今回は Network Security Group (NSG) と Azure Firewall の違いについて紹介します。

  • NSG と Azure Firewall ってどっちもアクセス制御できるけれど何が違うの?
  • どういう場面で使い分けたらいいの?

という、よくありそうな疑問に回答します。

NSG と Azure Firewall の機能比較

以下の表は NSG と Azure Firewall の大まかな機能比較表です。

機能 NSG Azure Firewall
動作箇所 サブネットと VM の NIC ネットワークの境界
対象レイヤー L3/L4 L3/L4 + L7
サービスタグによるフィルター処理
FQDN によるフィルター処理 ×
SNAT と DNAT ×
脅威インテリジェンスベースのフィルター処理 ×
価格 無料 有料

動作箇所

NSG はサブネットや Azure 仮想マシンの NIC 上で動作します。
Azure Firewall はインターネット(仮想ネットワーク)と仮想ネットワークの境界で動作します。

サービスタグによるフィルター処理

サービス タグは、指定された Azure サービスからの IP アドレス プレフィックスのグループを表します。 サービス タグに含まれるアドレス プレフィックスの管理は Microsoft が行い、アドレスが変化するとサービス タグは自動的に更新されます。これにより、ネットワーク セキュリティ規則に対する頻繁な更新の複雑さを最小限に抑えられます。
なお、NSG と Azure Firewall では使用できるサービスタグは異なります。

FQDN によるフィルター処理

FQDN によるフィルター処理は Azure Firewall のみの機能となります。
FQDN タグを用いると、例えば VNET 内の Windows VM からの Windows Update を行うためのトラフィックを許可したりすることが可能です。
FQDN ターゲットを用いると任意の FQDN への HTTP, HTTPS および MSSQL へのアクセスを制御できます。

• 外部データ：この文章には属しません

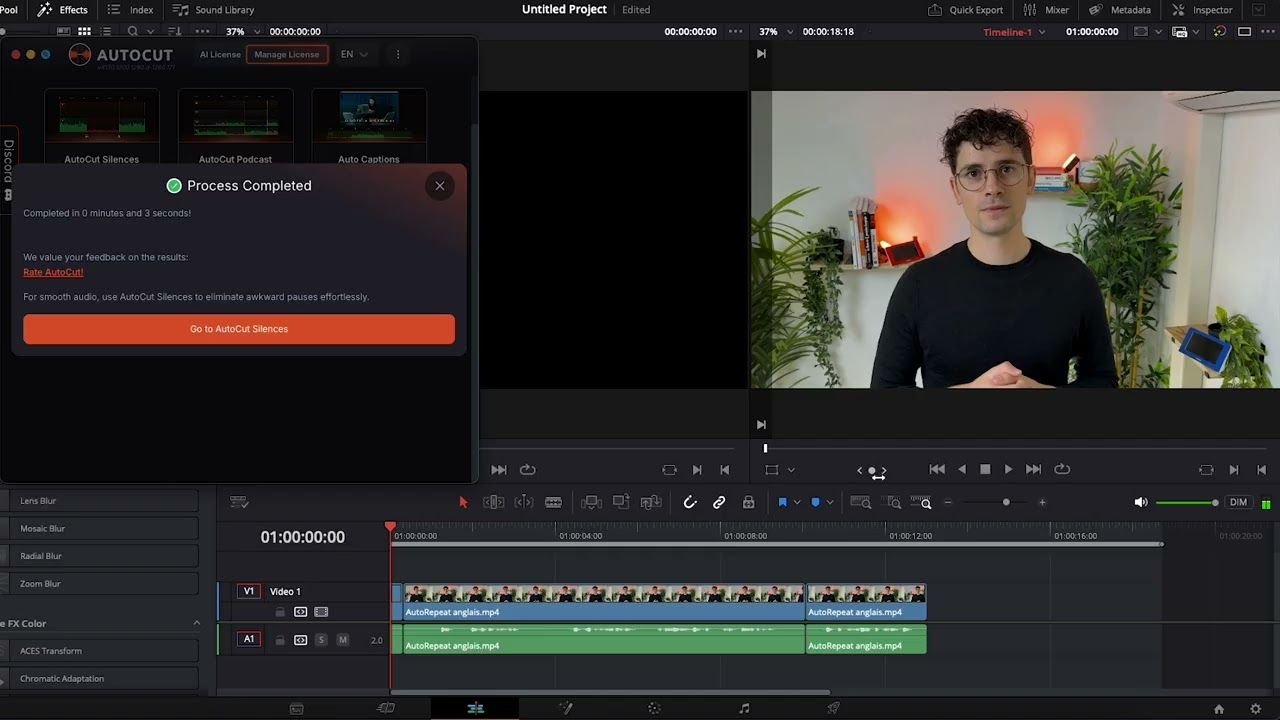The image size is (1280, 720).
Task: Open the flag color dropdown chevron
Action: [x=798, y=502]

また、*.microsoft.com への
アクセスを許可/拒否するといったワイルドカードを使用したルールを作成することもできます。
ネットワーク ルールでの FQDN フィルタリングにより、HTTP, HTTPS および MSSQL 以外のプロトコルも FQDN を用いたフィルター処理を行えます。

SNAT と DNAT

Azure Firewall では Azure VM にパブリック IP アドレスを割り当てない場合でも、SNAT や DNAT の機能によって、
Azure Firewall のパブリック IP を利用することで Azure VM とインターネットとの間で通信が行えます。

脅威インテリジェンスベースのフィルター処理

Azure Firewall では脅威インテリジェンスベースのフィルター処理をすることが可能です。
ファイアウォール用に脅威インテリジェンスベースのフィルター処理を有効にして、既知の悪意のある IP アドレスやドメインとの間のトラフィックの警告と拒否を行うことができます。

価格

NSG は無料ですが、Azure Firewall は課金が発生します。

その他

Azure Firewall にて通信制御のルールやログを一元管理する

インターネット と VNet 間との通信やサブネット間の通信を全て Azure Firewall 経由とした場合は、
Azure Firewall 側で一元的に通信制御のルールを管理することができます。
また、診断ログの機能を使用した場合、FWで許可した通信と拒否した通信のログを一元的に記録することができます。

NSG と Azure Firewall のどちらを利用すべきか

以上が NSG と Azure Firewall の比較でした。
まとめますと、どちらを利用するかは、以下のように決定していただければと思います。

  • NSG のみの機能で実現できるような場面では NSG のみを利用
  • Azure Firewall の機能が必要な場面では Azure Firewall を利用
  • 通信制御のログを一元管理する場合には Azure Firewall を利用

FAQ

WAF との違いは何ですか

WAF(Web Application Firewall)は、レイヤー 7 に特化して、Web アプリケーションを脆弱性や悪用から保護するファイアウォールです。
Azure Firewall は RDP、SSH、FTP など、あらゆるポートとプロトコルの送受信、HTTP/S 送信におけるアプリケーションの保護を行うものです。
Azure 上で利用できる WAF については以下のドキュメントをご参照いただければと思います。

IDS/IPS との違いは何ですか

一般的に言う IDS/IPS はネットワーク型で、ネットワーク上に流れるパケットを収集し、データやプロトコルなど分析し、攻撃パータンやルールにマッチした場合、検出・防止で制御します。
現在、Azure 上で提供している IDS/IPS の機能は DDoS Protection Basic / Standard です。DDoS Protection はバックボーン ネットワーク上で攻撃検知・緩和が実施されます。

以上、ご参考になれば幸いです。